In our center in Thailand, which has a high CMV prevalence, no difference in the CIR between the CMV-reactivation and non-reactivation was demonstrated. Due to the small number of subjects, a weak association cannot be excluded. Existing literature remains conflicting. Although a meta-analysis showed a lower relapse risk with the CMV replication,3 a large multicenter registry (n = 5,310) reported no preventive effect from the CMV reactivation in AML patients after allo-SCT.17 Heterogeneous results may depend on some variables that abrogate this advantage, for example, antithymoglobulin,18,19 reduced-intensity conditioning regimen 20 and antiviral treatment.15 The intensity of CMV-activated immune responses are possibly more important for relapse protection than the CMV itself. The early pre-emptive CMV therapy may be partly responsible for the lack of protection in our study. The low threshold for initiating the anti-CMV treatment in our cohort also led to 49.4% of patients having a clinically significant CMV infection. No CMV syndrome/disease and CMV-related mortality occurred. Although letermovir has been approved and shown efficacy and safety for CMV prevention in seropositive allo-SCT patients,21,22 the effects of this prophylactic strategy and CMV-related relapse protection requires more investigation. In Thailand, letermovir is currently not yet available.

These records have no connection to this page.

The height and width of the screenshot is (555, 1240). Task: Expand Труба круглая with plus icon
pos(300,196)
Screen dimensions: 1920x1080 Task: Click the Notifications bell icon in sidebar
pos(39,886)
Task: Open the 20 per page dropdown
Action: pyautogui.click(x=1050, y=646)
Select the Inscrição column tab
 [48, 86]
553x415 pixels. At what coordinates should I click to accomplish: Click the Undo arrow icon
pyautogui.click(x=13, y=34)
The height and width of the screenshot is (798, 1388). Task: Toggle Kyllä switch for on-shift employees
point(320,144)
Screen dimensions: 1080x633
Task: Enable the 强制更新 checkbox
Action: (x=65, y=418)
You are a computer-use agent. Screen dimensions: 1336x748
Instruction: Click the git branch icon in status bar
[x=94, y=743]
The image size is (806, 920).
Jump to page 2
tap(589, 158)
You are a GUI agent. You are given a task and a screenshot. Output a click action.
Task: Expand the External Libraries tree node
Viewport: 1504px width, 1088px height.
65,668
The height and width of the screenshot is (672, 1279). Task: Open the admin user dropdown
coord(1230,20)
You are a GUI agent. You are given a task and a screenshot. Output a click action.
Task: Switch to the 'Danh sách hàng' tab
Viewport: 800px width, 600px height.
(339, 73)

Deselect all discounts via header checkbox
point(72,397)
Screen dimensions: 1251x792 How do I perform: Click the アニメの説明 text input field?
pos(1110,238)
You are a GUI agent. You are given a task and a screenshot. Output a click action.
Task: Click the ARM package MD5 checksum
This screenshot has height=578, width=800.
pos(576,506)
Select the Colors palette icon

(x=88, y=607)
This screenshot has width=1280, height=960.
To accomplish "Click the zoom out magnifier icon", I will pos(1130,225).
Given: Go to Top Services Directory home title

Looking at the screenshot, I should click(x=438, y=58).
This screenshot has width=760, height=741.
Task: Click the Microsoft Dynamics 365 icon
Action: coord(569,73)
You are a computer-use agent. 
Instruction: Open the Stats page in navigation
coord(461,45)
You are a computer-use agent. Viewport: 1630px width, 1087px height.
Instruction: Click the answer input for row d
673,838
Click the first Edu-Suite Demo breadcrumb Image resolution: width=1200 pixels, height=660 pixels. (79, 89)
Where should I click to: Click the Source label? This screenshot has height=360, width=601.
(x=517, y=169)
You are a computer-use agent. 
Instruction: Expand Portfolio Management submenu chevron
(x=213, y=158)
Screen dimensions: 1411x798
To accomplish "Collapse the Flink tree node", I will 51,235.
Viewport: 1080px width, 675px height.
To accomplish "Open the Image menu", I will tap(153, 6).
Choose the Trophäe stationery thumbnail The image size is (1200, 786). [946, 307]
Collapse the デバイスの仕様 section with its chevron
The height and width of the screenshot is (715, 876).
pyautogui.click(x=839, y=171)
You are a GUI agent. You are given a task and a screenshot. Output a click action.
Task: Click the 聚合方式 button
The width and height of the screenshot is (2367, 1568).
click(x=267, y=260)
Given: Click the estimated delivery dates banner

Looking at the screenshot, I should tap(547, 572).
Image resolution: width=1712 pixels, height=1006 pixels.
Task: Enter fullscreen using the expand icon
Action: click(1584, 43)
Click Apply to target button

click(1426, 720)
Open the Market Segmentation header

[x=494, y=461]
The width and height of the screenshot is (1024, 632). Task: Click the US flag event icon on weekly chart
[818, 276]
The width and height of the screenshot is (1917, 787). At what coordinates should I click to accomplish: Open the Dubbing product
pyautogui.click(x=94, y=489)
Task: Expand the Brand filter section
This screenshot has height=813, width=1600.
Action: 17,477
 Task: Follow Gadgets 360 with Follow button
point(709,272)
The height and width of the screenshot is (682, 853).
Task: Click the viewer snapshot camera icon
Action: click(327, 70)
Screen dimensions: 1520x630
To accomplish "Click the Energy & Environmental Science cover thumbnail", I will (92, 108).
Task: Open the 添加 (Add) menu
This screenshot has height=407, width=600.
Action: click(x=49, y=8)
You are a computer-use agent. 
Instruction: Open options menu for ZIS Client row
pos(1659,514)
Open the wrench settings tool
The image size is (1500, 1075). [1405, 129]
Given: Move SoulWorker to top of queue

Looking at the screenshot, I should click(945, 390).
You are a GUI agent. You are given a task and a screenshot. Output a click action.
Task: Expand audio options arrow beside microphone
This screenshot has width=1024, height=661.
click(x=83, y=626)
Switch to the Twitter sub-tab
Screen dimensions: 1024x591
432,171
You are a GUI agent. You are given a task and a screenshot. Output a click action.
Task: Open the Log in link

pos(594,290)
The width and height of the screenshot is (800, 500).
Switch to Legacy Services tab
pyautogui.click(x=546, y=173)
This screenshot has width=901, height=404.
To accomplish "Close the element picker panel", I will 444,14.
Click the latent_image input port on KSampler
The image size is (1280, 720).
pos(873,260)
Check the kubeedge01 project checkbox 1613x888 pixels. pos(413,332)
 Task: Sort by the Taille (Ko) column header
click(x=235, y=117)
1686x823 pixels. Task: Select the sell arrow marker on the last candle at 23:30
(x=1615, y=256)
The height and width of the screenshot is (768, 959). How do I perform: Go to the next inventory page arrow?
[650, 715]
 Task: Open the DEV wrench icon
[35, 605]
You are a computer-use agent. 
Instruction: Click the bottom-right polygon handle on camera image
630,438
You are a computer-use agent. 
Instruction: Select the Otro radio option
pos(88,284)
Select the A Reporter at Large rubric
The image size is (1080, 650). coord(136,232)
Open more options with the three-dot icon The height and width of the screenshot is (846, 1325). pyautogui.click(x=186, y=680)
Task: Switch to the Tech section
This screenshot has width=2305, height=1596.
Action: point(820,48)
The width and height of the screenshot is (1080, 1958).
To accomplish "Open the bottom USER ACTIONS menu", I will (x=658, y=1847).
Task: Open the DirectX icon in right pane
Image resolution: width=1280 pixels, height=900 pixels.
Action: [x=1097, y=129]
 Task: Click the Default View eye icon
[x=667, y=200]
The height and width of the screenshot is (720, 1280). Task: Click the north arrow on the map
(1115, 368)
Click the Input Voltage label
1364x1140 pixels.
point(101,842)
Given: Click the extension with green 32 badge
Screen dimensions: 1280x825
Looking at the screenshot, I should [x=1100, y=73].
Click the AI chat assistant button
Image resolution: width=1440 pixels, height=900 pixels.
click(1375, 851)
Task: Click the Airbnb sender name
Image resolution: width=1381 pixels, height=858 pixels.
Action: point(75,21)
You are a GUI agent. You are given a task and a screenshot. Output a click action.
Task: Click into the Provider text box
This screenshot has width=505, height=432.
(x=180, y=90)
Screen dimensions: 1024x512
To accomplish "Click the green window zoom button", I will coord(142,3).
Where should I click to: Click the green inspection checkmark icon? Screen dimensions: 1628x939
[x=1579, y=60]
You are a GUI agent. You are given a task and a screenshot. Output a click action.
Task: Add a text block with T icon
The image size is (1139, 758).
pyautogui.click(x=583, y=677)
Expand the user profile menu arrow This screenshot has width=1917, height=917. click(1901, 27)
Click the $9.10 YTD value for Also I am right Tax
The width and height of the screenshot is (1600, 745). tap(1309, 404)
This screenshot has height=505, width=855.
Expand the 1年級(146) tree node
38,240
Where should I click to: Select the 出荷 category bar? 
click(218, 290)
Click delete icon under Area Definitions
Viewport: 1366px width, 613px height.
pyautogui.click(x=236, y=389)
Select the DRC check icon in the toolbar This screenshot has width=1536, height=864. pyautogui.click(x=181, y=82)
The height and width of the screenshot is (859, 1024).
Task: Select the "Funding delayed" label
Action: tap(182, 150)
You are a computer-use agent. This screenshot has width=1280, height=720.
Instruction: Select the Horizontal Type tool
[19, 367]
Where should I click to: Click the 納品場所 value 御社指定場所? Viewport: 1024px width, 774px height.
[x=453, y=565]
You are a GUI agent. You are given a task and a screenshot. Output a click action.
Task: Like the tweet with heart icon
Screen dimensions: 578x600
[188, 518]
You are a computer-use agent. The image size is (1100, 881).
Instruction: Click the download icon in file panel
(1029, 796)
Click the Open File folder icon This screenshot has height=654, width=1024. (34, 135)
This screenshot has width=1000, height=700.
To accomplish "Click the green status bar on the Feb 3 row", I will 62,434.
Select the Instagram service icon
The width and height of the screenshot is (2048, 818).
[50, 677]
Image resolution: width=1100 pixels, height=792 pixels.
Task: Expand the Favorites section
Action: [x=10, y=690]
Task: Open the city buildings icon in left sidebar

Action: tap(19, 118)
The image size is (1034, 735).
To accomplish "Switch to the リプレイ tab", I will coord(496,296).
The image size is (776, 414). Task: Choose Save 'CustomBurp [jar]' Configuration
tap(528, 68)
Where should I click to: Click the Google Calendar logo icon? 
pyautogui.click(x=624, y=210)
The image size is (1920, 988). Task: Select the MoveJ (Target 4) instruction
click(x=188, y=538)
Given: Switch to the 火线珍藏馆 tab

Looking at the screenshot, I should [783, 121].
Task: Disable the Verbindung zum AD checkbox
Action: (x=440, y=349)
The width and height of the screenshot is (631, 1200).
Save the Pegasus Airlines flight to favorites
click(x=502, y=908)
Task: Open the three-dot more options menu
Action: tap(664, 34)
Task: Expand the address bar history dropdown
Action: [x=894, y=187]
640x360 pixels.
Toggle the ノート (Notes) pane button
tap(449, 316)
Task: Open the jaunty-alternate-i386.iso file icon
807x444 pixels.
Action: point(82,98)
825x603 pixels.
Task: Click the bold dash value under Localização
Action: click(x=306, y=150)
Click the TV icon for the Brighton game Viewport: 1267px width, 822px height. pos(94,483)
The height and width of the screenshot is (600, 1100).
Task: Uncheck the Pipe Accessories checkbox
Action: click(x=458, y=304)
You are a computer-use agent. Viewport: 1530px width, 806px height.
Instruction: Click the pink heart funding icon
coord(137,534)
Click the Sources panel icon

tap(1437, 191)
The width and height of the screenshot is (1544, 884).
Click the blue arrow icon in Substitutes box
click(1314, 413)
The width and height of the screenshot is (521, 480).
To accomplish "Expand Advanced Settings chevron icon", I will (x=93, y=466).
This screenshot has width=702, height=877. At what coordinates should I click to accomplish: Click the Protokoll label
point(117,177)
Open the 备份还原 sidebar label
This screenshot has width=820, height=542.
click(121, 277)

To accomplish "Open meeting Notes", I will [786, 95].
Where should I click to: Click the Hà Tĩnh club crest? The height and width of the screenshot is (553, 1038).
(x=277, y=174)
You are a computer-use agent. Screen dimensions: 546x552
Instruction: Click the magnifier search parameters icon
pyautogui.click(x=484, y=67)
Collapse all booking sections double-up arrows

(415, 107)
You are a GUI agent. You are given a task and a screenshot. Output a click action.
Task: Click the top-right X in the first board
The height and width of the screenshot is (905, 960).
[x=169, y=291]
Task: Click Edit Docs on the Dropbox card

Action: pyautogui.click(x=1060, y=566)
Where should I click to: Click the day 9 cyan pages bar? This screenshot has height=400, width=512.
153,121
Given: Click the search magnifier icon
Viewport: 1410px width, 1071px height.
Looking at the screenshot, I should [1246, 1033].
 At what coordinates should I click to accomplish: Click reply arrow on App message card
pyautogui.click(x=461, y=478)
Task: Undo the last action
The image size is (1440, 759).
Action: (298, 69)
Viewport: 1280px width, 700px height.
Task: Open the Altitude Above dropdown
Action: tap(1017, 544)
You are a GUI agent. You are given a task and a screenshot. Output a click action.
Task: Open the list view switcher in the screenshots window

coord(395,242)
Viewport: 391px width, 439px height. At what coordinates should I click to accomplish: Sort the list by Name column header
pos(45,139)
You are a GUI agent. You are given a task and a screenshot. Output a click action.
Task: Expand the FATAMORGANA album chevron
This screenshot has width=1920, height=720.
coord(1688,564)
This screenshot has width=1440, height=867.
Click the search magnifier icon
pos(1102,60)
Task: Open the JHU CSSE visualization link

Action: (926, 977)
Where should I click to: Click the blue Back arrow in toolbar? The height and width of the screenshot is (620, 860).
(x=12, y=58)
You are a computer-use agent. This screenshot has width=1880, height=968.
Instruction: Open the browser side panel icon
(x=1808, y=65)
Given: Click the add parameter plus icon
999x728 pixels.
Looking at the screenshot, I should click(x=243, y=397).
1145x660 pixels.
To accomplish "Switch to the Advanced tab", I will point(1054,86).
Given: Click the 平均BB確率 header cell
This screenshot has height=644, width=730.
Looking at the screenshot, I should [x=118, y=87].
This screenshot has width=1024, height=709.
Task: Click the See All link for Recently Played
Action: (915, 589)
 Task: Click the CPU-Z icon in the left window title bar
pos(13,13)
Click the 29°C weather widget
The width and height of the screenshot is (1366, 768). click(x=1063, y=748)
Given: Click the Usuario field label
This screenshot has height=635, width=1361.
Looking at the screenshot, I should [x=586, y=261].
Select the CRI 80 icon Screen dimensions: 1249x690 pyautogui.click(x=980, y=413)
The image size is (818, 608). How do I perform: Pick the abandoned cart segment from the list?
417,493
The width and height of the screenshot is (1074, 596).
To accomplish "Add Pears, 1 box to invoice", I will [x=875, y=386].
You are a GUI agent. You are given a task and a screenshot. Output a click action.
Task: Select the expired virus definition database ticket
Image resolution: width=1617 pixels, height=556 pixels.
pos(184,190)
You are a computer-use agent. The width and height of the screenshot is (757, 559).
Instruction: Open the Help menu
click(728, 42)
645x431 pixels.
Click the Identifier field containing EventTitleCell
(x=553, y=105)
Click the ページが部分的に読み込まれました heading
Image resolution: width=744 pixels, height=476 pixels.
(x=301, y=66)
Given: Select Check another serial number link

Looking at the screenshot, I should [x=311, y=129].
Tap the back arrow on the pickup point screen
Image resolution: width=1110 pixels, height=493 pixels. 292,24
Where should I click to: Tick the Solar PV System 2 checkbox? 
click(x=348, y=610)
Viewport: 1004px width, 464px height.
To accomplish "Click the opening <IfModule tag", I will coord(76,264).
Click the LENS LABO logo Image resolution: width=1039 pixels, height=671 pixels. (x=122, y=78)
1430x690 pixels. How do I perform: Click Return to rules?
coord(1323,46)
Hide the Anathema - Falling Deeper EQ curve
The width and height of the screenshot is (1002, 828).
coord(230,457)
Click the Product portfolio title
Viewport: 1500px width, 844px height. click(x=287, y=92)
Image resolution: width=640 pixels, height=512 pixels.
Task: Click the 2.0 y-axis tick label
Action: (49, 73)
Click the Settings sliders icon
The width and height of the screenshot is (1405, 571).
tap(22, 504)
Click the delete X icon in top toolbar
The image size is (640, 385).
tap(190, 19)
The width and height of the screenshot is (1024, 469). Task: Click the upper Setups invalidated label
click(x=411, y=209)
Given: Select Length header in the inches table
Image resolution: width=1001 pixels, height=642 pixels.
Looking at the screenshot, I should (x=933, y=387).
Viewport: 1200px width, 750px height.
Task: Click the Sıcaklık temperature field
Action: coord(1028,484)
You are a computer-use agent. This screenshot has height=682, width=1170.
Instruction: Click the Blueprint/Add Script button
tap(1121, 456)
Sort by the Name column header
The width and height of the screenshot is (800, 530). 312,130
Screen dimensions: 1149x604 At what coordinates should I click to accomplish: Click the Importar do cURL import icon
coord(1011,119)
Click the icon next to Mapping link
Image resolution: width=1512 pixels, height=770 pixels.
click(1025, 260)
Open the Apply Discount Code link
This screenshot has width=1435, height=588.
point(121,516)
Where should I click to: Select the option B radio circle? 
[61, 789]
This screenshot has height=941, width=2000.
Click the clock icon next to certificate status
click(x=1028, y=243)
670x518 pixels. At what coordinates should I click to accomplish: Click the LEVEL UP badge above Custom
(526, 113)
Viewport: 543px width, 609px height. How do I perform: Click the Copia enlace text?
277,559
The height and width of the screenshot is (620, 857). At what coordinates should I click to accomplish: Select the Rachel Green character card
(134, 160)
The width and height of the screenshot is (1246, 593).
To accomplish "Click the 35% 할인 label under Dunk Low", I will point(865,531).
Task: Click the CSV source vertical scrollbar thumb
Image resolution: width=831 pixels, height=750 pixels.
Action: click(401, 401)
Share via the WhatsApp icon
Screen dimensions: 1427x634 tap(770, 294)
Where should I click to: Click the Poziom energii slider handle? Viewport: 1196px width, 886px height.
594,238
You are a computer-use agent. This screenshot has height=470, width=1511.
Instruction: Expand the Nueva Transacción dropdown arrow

The characterization of CMV-related immune response was performed in several blood samples. An increase in the CD56+ T lymphocyte and CMV-induced adaptive NK cells (NKG2C+CD57+) was detected without statistical significance in the CMV reactivation patients. The CD56+ T lymphocyte was previously described as the adaptive T cell subset that increased in response to the CMV replication after both an allo-SCT setting 8,23 and CMV-seropositive healthy donors.14 Consistent with our findings of NK cells, a recent study also reported no significant difference in the NK-cell reconstitution on day 100 between the CMV-reactivation and non-reactivation of CMV-seropositive patients, using the PBSC as the graft source.24 The major limitation of our study were small numbers for sample analysis and the lack of a functional analysis of the CMV cell-mediated immunity.25

The limitations of this study are the lack of minimal residual disease information and some gene mutational data. This study also conducted before the FLT3 inhibitor was combined with the treatment regimen at our center. In addition, the high probability of the survival outcome in this cohort may be influenced from some biases of baseline characteristics, such as young age, low proportion of poor-risk patients and use of myeloablative regimen.

Conclusion

In summary, our study found that transplantation beyond the CR1 and absence of cGVHD are powerful prognostic factors associated with an inferior RFS and OS. With a high CMV prevalence in the Thailand setting, no impact of the CMV reactivation on the relapse in AML patients undergoing an allo-SCT was found in our study.

Acknowledgement

We would like to express our gratitude to Dr. Stephen J Kerr, who helped us analyze the statistics. We would like to acknowledge Dr. Koramit Suppipat for supporting us with some fluorochrome-conjugated antibodies.